14/08/28 16:51:51.78
ソース(JBPress、北村淳氏) URLリンク(jbpress.ismedia.jp)
8月23日と24日に陸上自衛隊の「富士総合火力演習」が実施された。今年のテーマは昨年に引き続き「島嶼防衛」であった。

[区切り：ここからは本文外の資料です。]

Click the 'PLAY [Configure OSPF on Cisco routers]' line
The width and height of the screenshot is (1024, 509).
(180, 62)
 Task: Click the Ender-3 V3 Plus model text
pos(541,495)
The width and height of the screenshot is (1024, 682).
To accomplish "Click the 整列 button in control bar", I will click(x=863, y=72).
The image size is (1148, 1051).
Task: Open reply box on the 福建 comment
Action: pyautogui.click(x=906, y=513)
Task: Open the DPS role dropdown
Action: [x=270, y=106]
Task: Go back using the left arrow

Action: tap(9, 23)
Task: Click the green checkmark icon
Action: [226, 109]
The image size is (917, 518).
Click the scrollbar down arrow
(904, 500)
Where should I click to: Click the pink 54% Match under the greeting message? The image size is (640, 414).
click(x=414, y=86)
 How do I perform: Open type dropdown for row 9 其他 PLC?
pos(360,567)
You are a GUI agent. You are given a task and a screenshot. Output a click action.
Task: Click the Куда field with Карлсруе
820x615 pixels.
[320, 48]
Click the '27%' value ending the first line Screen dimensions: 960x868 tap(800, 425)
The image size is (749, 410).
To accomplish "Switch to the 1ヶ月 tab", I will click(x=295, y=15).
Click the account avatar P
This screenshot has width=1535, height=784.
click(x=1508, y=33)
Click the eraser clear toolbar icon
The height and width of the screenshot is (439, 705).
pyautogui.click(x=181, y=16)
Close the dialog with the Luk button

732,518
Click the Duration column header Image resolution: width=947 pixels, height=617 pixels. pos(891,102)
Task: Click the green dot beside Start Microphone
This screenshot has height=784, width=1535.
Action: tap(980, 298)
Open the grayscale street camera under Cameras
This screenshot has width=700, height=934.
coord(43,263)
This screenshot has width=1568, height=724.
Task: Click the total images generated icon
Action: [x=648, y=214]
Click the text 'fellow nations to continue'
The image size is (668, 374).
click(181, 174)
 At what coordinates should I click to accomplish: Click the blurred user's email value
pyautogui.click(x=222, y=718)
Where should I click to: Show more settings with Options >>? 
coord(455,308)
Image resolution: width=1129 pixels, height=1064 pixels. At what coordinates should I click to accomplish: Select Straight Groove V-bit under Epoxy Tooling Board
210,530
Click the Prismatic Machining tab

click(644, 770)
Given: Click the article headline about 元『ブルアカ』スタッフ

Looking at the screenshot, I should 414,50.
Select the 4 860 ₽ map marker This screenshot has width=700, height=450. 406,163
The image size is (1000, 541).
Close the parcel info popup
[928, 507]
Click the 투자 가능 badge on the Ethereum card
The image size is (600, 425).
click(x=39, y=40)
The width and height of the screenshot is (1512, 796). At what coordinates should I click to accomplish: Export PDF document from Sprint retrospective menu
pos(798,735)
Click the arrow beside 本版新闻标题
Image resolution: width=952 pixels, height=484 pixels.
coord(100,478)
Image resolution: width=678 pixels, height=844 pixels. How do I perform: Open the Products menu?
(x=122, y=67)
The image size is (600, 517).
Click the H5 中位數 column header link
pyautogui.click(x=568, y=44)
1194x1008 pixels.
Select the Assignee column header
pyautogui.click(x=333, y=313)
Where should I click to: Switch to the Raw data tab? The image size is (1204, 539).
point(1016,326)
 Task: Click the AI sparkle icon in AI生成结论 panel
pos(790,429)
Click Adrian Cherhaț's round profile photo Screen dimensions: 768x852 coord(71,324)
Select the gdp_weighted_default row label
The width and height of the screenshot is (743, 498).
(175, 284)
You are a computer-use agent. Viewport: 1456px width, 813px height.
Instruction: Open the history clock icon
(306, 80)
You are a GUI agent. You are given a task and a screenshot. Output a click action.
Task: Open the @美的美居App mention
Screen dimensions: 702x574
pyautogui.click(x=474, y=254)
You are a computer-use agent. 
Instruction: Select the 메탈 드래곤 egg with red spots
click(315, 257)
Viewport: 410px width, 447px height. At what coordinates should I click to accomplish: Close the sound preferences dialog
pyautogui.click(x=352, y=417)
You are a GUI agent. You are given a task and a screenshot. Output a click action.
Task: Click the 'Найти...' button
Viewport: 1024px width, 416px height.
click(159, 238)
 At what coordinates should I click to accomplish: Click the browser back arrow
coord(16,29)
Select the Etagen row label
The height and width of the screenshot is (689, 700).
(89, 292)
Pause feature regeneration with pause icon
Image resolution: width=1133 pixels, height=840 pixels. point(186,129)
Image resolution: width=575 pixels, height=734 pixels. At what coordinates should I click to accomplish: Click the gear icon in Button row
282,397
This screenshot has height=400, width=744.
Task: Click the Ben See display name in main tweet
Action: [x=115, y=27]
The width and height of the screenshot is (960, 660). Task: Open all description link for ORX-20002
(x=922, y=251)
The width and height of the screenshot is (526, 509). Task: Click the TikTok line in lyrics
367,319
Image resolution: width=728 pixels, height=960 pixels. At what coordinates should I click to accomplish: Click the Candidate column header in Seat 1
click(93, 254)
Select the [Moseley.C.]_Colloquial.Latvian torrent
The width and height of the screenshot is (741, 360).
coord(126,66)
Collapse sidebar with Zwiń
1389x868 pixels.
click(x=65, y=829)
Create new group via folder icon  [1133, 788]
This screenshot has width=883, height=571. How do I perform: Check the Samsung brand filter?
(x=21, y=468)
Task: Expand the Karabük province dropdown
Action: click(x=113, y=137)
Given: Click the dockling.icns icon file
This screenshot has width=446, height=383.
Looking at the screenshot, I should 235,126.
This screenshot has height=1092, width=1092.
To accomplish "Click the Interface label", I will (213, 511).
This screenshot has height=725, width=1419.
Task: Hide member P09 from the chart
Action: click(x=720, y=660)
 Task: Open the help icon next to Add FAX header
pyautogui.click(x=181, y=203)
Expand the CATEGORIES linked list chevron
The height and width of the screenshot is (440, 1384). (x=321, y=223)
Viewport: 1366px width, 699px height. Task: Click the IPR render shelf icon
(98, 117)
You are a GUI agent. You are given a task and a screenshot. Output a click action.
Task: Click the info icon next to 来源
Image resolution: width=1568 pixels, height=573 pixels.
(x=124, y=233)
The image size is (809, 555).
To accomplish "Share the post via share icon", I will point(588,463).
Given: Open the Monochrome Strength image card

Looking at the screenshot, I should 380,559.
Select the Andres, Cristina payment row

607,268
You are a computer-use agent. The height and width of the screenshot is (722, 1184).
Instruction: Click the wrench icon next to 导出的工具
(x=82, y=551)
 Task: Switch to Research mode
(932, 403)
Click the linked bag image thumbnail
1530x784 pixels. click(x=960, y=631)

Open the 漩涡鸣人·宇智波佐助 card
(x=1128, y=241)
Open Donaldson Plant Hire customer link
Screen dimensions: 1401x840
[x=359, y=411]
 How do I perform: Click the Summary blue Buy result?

日本の防衛当局は、島嶼防衛とは「中国人民解放軍侵攻部隊から南西諸島を防衛する」ことが主たる想定事例であるとはもちろん
公言していない。だが、日本でも中国でもアメリカでもこれは公然の常識と言えよう。
■中国は尖閣諸島には侵攻しない
東シナ海や南シナ海での中国による極めて好戦的な軍事行動を踏まえて「島嶼防衛」に真正面から取り組む方向性は極めて適切
である。ただし問題なのは、日本の多くのメディアが、島嶼防衛というと短絡的に尖閣諸島が中国によって占領されるケースを想定
していることである。
確かに、中国軍当局が公に配布したコンピューターゲーム「光栄使命」(オンライン版も登場)には尖閣諸島魚釣島で自衛隊と
人民解放軍が戦闘するものもある。だが、これはあくまで尖閣諸島の領有紛争を一般の人々に周知させるためのプロパガンダの
一環であり、ゲーム自体も“お遊び”にすぎない。
写真=中国人民解放軍が作成したPCゲーム「光栄使命」(Wikimedia)
URLリンク(jbpress.ismedia.jp)
尖閣諸島には軍事施設や警察施設をはじめ公的機関も民間施設もまったく存在しておらず、周辺海域に海上保安庁巡視船が常時
警戒監視にあたっているほか、海上自衛隊軍艦もパトロールしているといった状況である。このような無人島を中国人民解放軍が占領
するのは一見容易に思えるが、実は極めて困難である。
いくら無人島で守備隊も存在しないとはいえ、島嶼を占領するからには、周辺海域と空域での軍事的優勢を手にするとともに、
尖閣諸島と中国浙江省沿岸域との間の補給帯を確保しなければならない。したがって、極めて大規模な戦力を投入しなければ、
占領、そして占領維持はできないことになり、何の軍事施設も生活インフラも存在しない魚釣島を占領する軍事的価値はほとんど
見いだせない。
もし、人民解放軍がそのような日本の島嶼に対する侵攻作戦を実施するならば、尖閣諸島ではなく宮古島や石垣島ではないか、
というのが、水陸両用戦に精通する米軍関係者たちの一致した意見である。
■島嶼「占領」より「奪還」の方がはるかに困難
中国が宮古島を占領するにせよ石垣島を占領するにせよ、日本で「島嶼防衛」が話題となると、決まってと言ってよいほど「離島奪還」
が取りざたされるが、アメリカ軍関係の水陸両用戦専門家たちはそのことに疑問を呈している。まして、日本のメディアが、自衛隊の
島嶼防衛方針は“取らせてから取り返す”などと伝えているのは、驚愕そのものというところである。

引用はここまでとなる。